原文节选:
* * * * *

# 导入相关包

In [1]:
# 导入相关包
import os
import pathlib as pl
import pandas as pd
import numpy as np
import re
from io import StringIO
from datetime import datetime 
import time
from IPython.core.interactiveshell import InteractiveShell
from tqdm.autonotebook import *
import pdfplumber
tqdm.pandas()
InteractiveShell.ast_node_interactivity = "all"


# PDF解析原始数据 
## 加载数据并采用pdfplumber抽取PDF中的文字和表格


In [2]:
# 数据准备(train_output文件中格式有点问题，需要提前用excel或者wps打开然后另存为excel文件)
train_outputs = pd.read_excel('datasets/train_output.xlsx')

# 获取pdf中文字和表格
def extract_pdf_content(pdf_path):
    text_list = []
    table_list = []
    with pdfplumber.open(pdf_path) as pdf:
        for index_page in np.arange(0, len(pdf.pages), 1):
            # 读取多页
            page = pdf.pages[index_page]   # 第n页的信息
            text = page.extract_text()
            text_list.append(text)

* * * * *

任务清单:
1. 根据这段代码，判断下面每句话是否符合，回答"是"或"否"，并原样引出起决定作用的词句。
(a) train_output 文件要先用 excel 或 wps 打开，再另存为 excel 文件。
(b) 代码用 pdfplumber 抽取 PDF 里的文字和表格。
(c) 训练输出数据是用 pd.read_csv 读进来的。
2. 根据这段代码回答：
(a) 读取的训练输出文件路径是什么？
(b) InteractiveShell.ast_node_interactivity 被设成了什么值？
(c) 函数 extract_pdf_content 里存放每页文字的列表叫什么？
这些记录和这段代码没有关系。

原始资料:
* * * * *

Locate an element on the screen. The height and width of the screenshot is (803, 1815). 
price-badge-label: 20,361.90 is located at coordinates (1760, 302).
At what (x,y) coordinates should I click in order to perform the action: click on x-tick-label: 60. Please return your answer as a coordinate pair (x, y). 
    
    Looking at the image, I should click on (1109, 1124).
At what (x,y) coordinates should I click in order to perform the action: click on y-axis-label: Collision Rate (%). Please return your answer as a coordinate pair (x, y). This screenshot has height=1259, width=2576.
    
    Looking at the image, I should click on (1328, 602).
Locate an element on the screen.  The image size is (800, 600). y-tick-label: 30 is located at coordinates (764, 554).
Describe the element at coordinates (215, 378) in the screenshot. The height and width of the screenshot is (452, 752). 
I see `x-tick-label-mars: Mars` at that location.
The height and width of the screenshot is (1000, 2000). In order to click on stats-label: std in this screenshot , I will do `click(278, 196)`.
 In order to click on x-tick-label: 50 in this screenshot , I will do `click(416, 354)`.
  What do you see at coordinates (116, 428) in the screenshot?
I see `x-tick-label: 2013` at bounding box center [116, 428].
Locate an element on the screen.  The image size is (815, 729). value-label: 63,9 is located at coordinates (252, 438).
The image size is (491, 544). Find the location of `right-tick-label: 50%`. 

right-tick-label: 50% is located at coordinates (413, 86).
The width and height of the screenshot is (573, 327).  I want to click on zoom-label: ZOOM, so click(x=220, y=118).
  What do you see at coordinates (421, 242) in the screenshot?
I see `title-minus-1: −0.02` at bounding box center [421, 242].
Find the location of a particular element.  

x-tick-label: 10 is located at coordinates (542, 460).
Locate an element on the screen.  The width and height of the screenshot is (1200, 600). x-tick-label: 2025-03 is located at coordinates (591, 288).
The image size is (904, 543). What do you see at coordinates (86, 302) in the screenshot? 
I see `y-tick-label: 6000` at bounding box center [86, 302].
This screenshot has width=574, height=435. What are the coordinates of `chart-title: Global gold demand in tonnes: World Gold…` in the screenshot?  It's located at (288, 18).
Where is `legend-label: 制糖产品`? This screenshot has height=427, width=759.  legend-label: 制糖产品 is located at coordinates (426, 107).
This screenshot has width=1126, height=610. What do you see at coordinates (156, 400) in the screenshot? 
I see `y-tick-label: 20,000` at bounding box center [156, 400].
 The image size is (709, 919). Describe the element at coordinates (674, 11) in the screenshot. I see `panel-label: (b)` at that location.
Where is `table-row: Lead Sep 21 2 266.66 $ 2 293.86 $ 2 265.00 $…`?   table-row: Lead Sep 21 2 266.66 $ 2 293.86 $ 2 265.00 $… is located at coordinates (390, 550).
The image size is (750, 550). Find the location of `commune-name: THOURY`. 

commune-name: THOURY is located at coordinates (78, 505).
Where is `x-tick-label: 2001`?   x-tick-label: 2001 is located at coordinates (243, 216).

* * * * *

逐题解答:
1.
(a) 是："需要提前用excel或者wps打开然后另存为excel文件"
(b) 是："采用pdfplumber抽取PDF中的文字和表格"
(c) 否："pd.read_excel('datasets/train_output.xlsx')"

2.
(a) datasets/train_output.xlsx
(b) "all"
(c) text_list